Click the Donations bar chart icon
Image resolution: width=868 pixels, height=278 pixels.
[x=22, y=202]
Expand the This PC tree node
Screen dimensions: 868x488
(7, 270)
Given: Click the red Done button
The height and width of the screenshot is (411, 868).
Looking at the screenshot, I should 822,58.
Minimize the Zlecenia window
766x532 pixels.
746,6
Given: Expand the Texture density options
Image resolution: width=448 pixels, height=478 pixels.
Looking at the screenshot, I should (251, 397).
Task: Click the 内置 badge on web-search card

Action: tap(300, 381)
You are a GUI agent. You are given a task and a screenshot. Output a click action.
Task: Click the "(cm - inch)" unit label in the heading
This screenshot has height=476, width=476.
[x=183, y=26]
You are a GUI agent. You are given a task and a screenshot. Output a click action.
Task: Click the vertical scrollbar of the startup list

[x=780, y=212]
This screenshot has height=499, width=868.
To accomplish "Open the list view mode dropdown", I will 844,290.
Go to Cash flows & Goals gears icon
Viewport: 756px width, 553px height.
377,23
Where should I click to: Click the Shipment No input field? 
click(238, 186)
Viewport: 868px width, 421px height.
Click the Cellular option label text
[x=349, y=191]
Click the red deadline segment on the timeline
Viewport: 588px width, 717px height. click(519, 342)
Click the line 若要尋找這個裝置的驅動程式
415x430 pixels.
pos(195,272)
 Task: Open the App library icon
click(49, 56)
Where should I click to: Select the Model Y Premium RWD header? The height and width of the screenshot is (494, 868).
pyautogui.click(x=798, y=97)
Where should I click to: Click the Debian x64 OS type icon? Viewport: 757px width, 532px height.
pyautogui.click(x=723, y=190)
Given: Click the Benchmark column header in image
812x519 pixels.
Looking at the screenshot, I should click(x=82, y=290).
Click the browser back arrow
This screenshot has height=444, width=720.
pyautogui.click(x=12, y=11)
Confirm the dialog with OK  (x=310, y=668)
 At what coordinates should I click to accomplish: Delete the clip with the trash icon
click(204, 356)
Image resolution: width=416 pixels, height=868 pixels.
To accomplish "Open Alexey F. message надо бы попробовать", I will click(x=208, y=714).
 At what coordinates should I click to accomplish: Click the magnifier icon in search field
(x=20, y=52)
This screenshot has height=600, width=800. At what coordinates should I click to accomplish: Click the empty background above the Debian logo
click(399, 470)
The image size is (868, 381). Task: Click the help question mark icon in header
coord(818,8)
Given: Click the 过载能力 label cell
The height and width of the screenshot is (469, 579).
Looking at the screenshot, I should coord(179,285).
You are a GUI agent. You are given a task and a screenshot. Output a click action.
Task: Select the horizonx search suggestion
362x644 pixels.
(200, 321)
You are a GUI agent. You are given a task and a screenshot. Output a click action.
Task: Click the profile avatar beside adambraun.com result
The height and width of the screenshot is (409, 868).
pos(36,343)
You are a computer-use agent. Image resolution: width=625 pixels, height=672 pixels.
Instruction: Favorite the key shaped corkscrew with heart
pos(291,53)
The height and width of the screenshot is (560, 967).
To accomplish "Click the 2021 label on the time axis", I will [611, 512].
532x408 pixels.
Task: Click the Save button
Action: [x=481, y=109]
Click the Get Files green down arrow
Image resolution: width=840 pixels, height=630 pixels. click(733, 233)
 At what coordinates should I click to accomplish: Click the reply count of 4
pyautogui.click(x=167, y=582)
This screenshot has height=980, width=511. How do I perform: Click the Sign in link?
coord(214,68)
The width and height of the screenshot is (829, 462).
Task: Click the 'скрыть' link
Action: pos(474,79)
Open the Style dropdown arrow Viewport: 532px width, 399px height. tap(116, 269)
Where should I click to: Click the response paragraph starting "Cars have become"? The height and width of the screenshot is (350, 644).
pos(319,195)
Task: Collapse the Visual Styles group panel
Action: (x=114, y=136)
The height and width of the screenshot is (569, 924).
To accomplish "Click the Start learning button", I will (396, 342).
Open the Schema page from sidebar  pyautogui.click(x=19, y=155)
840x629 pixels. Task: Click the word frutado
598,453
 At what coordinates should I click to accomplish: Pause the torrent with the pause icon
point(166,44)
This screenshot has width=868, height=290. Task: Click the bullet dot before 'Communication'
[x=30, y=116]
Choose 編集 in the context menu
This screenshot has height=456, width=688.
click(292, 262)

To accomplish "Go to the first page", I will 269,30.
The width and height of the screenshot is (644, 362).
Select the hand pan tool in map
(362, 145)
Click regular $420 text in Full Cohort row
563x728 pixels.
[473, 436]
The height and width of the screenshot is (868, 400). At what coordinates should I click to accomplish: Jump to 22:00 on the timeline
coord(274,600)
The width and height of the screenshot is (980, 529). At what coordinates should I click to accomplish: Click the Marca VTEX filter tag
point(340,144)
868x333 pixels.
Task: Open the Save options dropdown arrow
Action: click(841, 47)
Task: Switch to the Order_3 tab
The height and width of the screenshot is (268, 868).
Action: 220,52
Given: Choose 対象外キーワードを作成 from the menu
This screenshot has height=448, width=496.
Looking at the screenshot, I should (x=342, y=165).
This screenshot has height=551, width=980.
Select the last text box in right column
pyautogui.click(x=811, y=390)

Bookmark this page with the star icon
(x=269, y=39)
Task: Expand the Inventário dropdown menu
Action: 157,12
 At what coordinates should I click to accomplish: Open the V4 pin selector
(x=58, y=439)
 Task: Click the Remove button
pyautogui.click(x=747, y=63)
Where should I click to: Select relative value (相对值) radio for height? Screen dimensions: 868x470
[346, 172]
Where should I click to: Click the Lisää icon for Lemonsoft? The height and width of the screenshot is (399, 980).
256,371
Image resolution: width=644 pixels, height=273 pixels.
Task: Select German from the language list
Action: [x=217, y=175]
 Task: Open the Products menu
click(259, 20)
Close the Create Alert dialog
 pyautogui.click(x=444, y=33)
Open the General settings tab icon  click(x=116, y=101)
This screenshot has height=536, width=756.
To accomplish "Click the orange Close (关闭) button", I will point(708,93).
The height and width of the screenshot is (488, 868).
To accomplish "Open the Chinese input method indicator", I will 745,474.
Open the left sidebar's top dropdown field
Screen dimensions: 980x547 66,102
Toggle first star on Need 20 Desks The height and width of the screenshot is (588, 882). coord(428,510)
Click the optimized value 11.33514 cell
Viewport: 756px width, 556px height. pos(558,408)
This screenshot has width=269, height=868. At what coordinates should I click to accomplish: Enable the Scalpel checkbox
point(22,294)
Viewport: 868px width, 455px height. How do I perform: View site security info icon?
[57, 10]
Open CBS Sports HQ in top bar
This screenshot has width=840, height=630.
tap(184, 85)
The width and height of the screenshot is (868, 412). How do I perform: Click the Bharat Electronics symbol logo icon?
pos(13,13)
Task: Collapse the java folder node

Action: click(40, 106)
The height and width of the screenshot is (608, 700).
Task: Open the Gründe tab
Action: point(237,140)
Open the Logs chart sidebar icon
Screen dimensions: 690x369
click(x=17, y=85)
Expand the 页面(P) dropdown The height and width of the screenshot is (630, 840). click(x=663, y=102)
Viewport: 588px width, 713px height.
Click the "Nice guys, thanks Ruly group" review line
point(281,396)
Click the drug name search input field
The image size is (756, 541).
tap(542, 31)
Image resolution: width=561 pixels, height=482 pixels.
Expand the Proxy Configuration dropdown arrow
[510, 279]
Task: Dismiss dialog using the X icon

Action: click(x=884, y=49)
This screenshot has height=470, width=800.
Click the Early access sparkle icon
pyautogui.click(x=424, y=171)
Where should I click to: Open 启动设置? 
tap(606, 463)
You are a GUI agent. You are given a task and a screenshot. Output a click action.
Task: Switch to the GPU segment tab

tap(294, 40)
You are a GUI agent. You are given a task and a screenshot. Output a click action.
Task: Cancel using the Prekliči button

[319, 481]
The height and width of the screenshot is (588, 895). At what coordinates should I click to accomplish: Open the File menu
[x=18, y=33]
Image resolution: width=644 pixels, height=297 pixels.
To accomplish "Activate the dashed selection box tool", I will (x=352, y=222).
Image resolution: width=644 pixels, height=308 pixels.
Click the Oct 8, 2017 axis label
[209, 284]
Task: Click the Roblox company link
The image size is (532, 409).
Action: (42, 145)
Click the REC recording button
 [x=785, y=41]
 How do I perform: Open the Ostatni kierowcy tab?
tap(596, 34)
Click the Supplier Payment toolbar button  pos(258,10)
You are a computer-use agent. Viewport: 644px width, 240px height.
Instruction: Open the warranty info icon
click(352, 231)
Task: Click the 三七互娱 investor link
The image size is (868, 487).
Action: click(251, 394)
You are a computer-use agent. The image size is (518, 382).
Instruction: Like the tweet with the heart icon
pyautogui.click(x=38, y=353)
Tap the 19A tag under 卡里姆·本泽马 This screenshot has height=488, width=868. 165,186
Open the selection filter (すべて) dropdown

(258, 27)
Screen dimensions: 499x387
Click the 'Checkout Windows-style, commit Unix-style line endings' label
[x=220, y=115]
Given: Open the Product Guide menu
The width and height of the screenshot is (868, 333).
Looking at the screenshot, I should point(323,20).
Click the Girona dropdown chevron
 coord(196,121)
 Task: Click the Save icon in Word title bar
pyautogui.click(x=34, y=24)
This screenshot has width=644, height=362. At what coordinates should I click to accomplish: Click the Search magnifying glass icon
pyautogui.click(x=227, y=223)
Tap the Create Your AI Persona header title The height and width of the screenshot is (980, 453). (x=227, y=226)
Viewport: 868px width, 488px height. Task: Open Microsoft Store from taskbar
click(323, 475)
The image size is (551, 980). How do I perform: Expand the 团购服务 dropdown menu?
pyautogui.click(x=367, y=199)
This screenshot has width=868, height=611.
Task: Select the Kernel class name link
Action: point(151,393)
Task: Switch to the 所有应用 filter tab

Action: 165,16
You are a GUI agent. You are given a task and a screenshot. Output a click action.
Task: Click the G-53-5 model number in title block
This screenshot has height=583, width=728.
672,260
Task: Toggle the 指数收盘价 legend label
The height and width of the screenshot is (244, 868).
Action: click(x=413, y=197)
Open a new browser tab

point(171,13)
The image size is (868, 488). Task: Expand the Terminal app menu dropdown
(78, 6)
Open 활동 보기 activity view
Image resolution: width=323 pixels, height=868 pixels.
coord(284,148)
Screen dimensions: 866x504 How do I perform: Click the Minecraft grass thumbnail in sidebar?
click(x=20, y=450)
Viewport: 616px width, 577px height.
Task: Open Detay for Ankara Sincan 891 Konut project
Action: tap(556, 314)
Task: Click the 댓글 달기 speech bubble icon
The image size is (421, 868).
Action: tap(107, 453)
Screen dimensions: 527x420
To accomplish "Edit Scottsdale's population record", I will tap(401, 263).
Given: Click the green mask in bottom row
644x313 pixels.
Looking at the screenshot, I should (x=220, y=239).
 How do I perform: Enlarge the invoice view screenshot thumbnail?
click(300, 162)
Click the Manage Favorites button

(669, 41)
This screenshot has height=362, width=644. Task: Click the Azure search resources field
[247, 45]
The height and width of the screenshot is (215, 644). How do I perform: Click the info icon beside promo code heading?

• [TASK DETAILS]: What lines of the material contain "Toggle"? Show them.

• [RESPONSE BOX]:
Toggle first star on Need 20 Desks The height and width of the screenshot is (588, 882). coord(428,510)
Task: Toggle the 指数收盘价 legend label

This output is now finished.